I attended Worldcon in San Antonio soon after that. I had a short film that I directed playing in the film festival: “Ray Bradbury’s Kaleidoscope,” based on Ray’s short story from his book, The Illustrated Man. After meeting so many successful self-published authors, including Hugh Howey, Michael Bunker, and Steve Statham, I decided to go that route. I published the The Scout via Kindle Direct Publishing on October 13th, 2013—nearly 2 years after having begun.

Do you work full time, write full time, a bit of both?

When I began writing The Scout, I was working full time at JPL, so I wrote on weekends and evenings. There came a point—about 40,000 words or so—that I started writing full time, and finished the other 60,000 words in a few months.

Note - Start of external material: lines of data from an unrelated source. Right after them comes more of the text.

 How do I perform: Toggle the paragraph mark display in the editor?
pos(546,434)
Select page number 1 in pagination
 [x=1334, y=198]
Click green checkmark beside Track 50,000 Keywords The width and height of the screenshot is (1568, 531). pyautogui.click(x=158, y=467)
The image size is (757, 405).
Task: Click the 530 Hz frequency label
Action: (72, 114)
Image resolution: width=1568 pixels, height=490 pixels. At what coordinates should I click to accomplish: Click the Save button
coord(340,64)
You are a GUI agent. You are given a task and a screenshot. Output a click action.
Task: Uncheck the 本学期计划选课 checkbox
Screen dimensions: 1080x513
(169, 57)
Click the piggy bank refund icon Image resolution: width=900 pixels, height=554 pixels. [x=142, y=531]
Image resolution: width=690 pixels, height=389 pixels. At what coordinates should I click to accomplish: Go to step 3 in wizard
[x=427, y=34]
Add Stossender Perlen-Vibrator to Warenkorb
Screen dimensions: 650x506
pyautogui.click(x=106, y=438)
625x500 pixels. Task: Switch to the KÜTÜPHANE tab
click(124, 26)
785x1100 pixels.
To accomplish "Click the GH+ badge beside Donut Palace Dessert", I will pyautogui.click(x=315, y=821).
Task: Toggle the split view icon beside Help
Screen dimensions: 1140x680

I would begin writing at 8:00 in the morning, break for lunch at 11:30, then get back to it and work until 5:00pm. I did that Monday through Friday. Some days I wrote even more than that. As I neared the finish line, seeing the last few thousand words in site, I pushed extra hard to cross the finish line. And it felt wonderful when I’d saved the document, and powered off the laptop that day!

I’m no longer a TV Documentary Producer at JPL, but I am working full time in the production business, so my writing time is somewhat limited. I find that I need to make a schedule and stick to it in order to reach any sort of writing goal. My word target goal, when I was writing full time, was 1500 to 2000 words per day. Sometimes I’d do more than that.

What are you working on right now?

I’ve got two books I’m working on: The Zoo, an off world scifi thriller, and a superhero drama, The Greatest Adventures of Mighty Woman. Mighty Woman was with a major television production company for a year, with the intent that they would produce it as a digital series. Unfortunately they weren’t able to get it off the ground, so the rights came back to me. I would still like to produce that one as a series. But rather than wait quietly for another deal to come through, I want to build some more equity in the project. Writing it as a book will be a great way to accomplish that and introduce an audience to the concept and character. If anyone’s interested in seeing the trailer I made for the show, just Google “mighty woman trailer,” and you’ll find it on YouTube and several other video sharing sites.

What is your favourite thing about being a writer?

It’s the freedom to tell a story from my perspective. It’s putting a part of my soul down on paper. Ray Bradbury walked in that freedom, and the little bit of time I got to spend with him as I was making the film, “Kaleidoscope,” really reinforced that concept. As a filmmaker, trying to get something produced can be daunting. You can see the movie, the story, the characters, in your head, but unless someone reads your script or the film gets made, it stays locked away up there. For me personally, when I wrote The Scout, I was directing the film. And I wasn’t worried about budgets, schedules, locations, weather, or how I might composite a complex visual effects sequence. I simply directed each chapter as I would see it and experience it visually and emotionally.

I write with headphones on, and I listen to music, specifically film scores. Orchestral music creates a very powerful mood when you listen to it, separate from dialogue and sound effects. I wrote the Scout listening to several scores that, for me, created the mystery, tension, and action I wanted to infuse in the book. Most notably, Marco Beltrami’s score for “The Thing” (2011), James Newton Howard’s score for “Signs,” and Alan Silvestri’s magnificent score from the original “Predator.”

Most of all, I enjoy stepping into a new world with my characters, and following them around. Sometimes they surprise me, do things and make choices that I wasn’t expecting. They have a life of their own. I love losing myself in the page, and the moment that’s unfolding on the page. Like I’m reading it for the first time.

From Jennifer: Thanks Eric for taking the time to talk to me - I definitely need to start listening to scores when I write.